Extracted text ::
++++++++++
# Knife rack/stand



## ddietz (Mar 7, 2022)

I made a few knife racks lately. One is made from laminated solid oak, another is solid live-edge maple, and the third is solid live-edge cherry from a friend's tree. Two rare-earth magnets are recessed into the surface, below the plane of the wood, and hold any knife with ease. I don't have photos of the back side, but they each have small feet to hold them up. I use Osmo Poly-X Oil for the finish.


----------



## bsfsu (Mar 10, 2022)

They look great. Do they have a 'foot' or do they stand up with the general thickness of the boards.Can you give us some pic of how you recessed the magnets into the back?


----------



## ddietz (Mar 10, 2022)

bsfsu said:


> They look great. Do they have a 'foot' or do they stand up with the general thickness of the boards.Can you give us some pic of how you recessed the magnets into the back?


Thank you. With a couple of the knives removed, you can see the 3/8" magnets recessed into the front face so that there is no metal to metal contact. I should have been clearer in my first post that it's two magnets per knife that are holding each knife firmly. You can see the feet and angle of the holder in the other attached photos.


----------



## bsfsu (Mar 10, 2022)

Nice, I love the grain in the feet too. I have never really considered countersinking the magnets into the front but I think you have swayed me.


----------



## ddietz (Mar 11, 2022)

bsfsu said:


> Nice, I love the grain in the feet too. I have never really considered countersinking the magnets into the front but I think you have swayed me.


Another option I had initially considered was to embed a regular pattern of these neodymium magnets into a piece of plywood and then glue a sheet of veneer over it all so that the magnets would be hidden. But I had all of this solid wood laying around soooo...
Magnet source in case you're interested.


----------



## Zyxtmurf (Mar 11, 2022)

Nicely done, did you use the related steel cups for the magnets or epoxy, etc?


----------



## ddietz (Mar 11, 2022)

Zyxtmurf said:


> Nicely done, did you use the related steel cups for the magnets or epoxy, etc?


Although the steel cups would increase the magnetic force, they aren't needed for this design. That's partly because the angle of the stand and the handle resting on the edge of the wood means that the knives don't slide down further. You could also just use a larger magnet though. a half-inch magnet would be really strong. I suppose the steel cups could be used for installation too, but I'm cheap and didn't want to add to the cost of this  So in my case, they are epoxied into the hole instead. I drilled a 3/8" hole with a forstner bit, and cut a tiny wedge in the perimeter of the hole (shown in the photo) for any excess epoxy to squeeze out, so that I could ensure that the magnet goes to the intended depth below the surface without being impeded by glue.


----------



## Skylar303 (Mar 12, 2022)

ddietz said:


> Although the steel cups would increase the magnetic force, they aren't needed for this design. That's partly because the angle of the stand and the handle resting on the edge of the wood means that the knives don't slide down further. You could also just use a larger magnet though. a half-inch magnet would be really strong. I suppose the steel cups could be used for installation too, but I'm cheap and didn't want to add to the cost of this  So in my case, they are epoxied into the hole instead. I drilled a 3/8" hole with a forstner bit, and cut a tiny wedge in the perimeter of the hole (shown in the photo) for any excess epoxy to squeeze out, so that I could ensure that the magnet goes to the intended depth below the surface without being impeded by glue.


Looks good. Well was going to type more, but since these changes. Stuff through a phone sucks...


----------
++++++++++
Problem 1 ::
In the knife rack thread, what finish does ddietz use on the racks?

Extracted entries ::
++++++++++
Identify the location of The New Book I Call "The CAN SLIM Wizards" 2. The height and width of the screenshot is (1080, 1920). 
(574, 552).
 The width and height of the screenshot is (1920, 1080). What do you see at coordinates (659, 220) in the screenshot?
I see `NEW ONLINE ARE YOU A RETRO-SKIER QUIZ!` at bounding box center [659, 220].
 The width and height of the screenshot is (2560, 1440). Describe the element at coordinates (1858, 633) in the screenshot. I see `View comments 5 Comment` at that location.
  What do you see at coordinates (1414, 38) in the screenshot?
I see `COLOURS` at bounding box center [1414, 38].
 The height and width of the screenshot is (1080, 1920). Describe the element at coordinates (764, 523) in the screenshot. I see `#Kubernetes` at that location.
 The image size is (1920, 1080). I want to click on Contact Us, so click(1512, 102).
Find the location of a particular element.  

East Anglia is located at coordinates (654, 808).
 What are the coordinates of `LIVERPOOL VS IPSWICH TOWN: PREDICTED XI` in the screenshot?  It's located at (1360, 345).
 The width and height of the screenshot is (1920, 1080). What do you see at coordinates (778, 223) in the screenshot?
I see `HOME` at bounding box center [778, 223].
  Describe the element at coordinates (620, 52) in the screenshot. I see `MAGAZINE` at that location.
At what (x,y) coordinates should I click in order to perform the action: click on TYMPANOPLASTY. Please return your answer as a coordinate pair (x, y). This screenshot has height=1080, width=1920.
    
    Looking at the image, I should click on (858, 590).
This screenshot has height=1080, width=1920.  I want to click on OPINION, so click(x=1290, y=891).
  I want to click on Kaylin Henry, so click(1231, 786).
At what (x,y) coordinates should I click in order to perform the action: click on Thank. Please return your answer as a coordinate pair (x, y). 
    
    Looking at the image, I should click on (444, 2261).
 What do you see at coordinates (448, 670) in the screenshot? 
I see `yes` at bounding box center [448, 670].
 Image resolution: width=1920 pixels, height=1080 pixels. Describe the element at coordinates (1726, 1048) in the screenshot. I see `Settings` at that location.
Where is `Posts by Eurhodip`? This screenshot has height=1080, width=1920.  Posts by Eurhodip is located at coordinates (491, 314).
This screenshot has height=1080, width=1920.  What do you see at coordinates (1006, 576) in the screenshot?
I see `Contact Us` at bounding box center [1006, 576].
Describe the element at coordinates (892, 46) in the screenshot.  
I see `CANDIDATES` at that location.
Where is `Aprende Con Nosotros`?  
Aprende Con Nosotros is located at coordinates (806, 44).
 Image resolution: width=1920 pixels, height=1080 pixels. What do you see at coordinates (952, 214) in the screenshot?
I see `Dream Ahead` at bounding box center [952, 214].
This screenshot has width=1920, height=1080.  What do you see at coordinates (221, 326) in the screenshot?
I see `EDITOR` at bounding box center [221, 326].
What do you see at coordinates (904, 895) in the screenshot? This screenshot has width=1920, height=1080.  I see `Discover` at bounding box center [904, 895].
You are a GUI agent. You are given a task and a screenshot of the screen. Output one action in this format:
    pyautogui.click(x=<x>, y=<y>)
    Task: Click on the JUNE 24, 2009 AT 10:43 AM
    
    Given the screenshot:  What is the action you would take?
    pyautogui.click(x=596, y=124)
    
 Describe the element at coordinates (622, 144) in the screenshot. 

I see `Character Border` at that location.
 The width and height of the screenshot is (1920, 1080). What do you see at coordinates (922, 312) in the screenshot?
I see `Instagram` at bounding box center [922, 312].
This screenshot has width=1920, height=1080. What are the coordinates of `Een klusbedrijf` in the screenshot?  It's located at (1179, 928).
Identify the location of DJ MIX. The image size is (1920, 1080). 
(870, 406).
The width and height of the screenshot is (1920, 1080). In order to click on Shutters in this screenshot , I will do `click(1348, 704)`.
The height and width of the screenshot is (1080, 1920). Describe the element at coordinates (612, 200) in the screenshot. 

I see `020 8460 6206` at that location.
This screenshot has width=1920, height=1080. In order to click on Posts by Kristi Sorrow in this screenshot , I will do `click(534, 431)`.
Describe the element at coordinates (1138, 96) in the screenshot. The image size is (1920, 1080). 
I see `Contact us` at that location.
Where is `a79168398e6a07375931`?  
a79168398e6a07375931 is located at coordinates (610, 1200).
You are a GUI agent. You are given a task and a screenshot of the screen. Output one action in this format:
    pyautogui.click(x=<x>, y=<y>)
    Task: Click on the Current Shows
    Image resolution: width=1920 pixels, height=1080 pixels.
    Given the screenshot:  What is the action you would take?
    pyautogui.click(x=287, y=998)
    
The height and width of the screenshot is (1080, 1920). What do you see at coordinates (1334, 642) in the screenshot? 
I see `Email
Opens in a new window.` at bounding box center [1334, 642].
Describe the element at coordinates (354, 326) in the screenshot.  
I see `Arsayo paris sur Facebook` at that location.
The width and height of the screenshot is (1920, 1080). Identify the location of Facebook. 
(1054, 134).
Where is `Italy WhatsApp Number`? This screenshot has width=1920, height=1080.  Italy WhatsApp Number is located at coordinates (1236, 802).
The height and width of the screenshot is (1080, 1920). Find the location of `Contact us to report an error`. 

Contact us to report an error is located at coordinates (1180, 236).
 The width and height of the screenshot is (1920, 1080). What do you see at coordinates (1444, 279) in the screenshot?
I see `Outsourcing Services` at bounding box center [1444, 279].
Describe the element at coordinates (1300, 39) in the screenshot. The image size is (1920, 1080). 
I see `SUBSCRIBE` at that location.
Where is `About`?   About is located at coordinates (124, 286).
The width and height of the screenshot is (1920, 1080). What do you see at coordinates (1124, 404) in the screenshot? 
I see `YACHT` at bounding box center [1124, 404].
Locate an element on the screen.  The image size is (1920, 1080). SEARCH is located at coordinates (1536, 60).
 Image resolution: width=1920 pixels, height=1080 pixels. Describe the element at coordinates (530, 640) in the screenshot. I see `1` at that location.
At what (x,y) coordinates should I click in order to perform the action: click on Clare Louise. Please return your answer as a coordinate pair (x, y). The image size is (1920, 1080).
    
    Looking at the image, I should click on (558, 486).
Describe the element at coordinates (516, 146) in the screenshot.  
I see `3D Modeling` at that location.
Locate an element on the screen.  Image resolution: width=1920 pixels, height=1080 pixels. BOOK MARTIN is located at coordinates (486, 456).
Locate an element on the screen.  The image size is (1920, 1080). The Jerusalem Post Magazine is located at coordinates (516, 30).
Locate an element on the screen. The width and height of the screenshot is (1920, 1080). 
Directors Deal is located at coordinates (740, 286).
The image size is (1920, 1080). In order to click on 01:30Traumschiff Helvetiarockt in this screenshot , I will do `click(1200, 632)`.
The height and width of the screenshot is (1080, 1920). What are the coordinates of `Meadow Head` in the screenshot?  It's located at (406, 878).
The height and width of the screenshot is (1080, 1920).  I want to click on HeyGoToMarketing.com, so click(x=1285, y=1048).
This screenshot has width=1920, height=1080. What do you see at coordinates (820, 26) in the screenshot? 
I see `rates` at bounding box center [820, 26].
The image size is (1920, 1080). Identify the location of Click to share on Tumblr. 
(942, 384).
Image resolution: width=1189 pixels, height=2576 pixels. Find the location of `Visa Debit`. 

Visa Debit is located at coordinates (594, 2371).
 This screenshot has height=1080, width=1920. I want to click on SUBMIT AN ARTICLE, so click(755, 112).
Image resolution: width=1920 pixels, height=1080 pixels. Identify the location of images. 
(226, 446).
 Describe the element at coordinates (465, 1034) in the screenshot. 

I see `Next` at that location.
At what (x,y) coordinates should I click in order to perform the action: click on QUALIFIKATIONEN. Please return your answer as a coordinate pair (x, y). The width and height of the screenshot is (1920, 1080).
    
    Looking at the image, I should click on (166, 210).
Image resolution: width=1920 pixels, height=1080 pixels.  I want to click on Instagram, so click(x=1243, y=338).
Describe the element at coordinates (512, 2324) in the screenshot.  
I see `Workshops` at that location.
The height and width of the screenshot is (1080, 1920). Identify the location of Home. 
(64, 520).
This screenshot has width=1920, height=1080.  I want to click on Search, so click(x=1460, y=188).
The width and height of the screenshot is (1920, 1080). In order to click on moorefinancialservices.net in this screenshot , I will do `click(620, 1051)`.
++++++++++
Problem 2 ::
Gather every line of the records that contains the string "Where". Case counts.

Task solution 1 ::
Osmo Poly-X Oil.

Task solution 2 ::
Where is `Posts by Eurhodip`? This screenshot has height=1080, width=1920.  Posts by Eurhodip is located at coordinates (491, 314).
Where is `Aprende Con Nosotros`?  
Where is `a79168398e6a07375931`?  
Where is `Italy WhatsApp Number`? This screenshot has width=1920, height=1080.  Italy WhatsApp Number is located at coordinates (1236, 802).
Where is `About`?   About is located at coordinates (124, 286).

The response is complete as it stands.